● **Recorded information**

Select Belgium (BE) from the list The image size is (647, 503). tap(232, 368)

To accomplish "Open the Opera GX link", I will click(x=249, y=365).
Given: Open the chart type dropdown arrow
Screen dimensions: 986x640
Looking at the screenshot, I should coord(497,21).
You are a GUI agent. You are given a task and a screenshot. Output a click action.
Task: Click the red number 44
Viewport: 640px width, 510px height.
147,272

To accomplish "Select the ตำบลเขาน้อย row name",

● **What you have to do**
Without altering a single character, write out every record above.

● **Answer box**
Select Belgium (BE) from the list The image size is (647, 503). tap(232, 368)

To accomplish "Open the Opera GX link", I will click(x=249, y=365).
Given: Open the chart type dropdown arrow
Screen dimensions: 986x640
Looking at the screenshot, I should coord(497,21).
You are a GUI agent. You are given a task and a screenshot. Output a click action.
Task: Click the red number 44
Viewport: 640px width, 510px height.
147,272

To accomplish "Select the ตำบลเขาน้อย row name",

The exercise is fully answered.